Anti-racism activist and author Tim Wise will tackle the rise of “Trumpism” and provide historical perspective on the current political climate during his talk “Great White Hoax: Racism, Divide-and-Conquer and Politics of Trumpism,” at 6 p.m., Thursday, Nov. 30 in the Lavin-Bernick Center's Kendall Cram Ballroom on Tulane’s uptown campus.
Wise’s lecture is sponsored by the Office of Multicultural Affairs, the Center for Public Service, the Phyllis M. Taylor Center for Social Innovation and Design Thinking, the Center for Academy Equity, Newcomb-Tulane College, and Newcomb College Institute.

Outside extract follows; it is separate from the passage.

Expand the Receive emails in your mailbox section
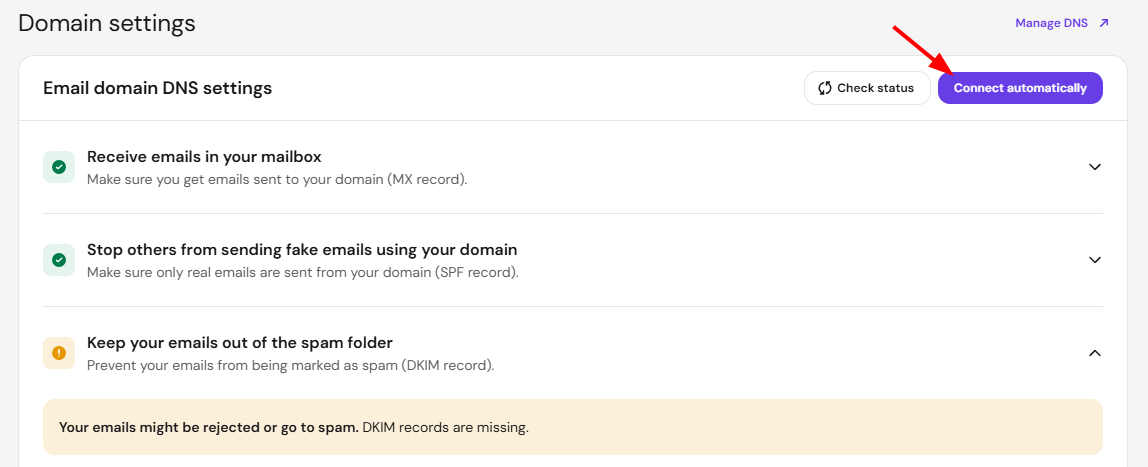 click(1095, 167)
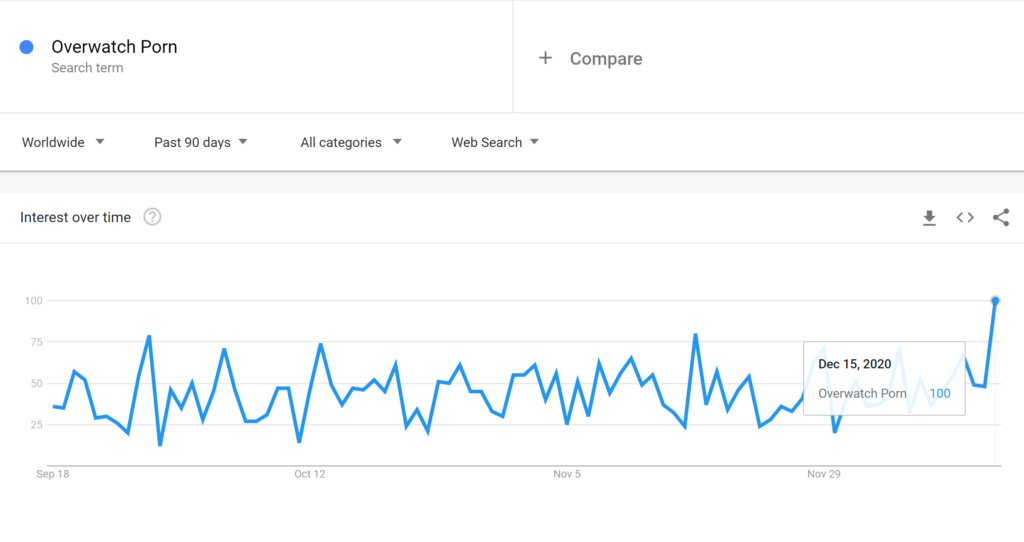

A 1990 political science graduate of Tulane University, Wise began his career as an activist while a student, when he fought for economic sanctions against apartheid South Africa.
“I hope that students come to the event with open minds and consider how the current political climate is not only affecting our nation but how it’s affecting our campus.”
— Carolyn Barber-Pierre, assistant vice president for student affairs in the Office of Multicultural Affairs
Carolyn Barber-Pierre, assistant vice president for student affairs in the Tulane Office of Multicultural Affairs, said that Wise was very involved as a student with her office.
“There’s such a divisive atmosphere in America right now around race relations, and he has a wealth of knowledge and insight to share on these issues,” she said.
Over the past 20 years, Wise has appeared on hundreds of radio and TV programs and has shared his experiences with audiences at more than a thousand college and high school campuses across the nation.
He is also the author of seven books, including his acclaimed memoir, White Like Me: Reflections on Race From a Privileged Son, and Under the Affluence: Shaming the Poor, Praising the Rich and Sacrificing the Future of America.
During his discussion, Wise will reflect on President Trump’s election within a historical context and explore ties between Trump’s rhetoric and race relations.
“I hope that students come to the event with open minds and consider how the current political climate is not only affecting our nation but how it’s affecting our campus,” Barber-Pierre said.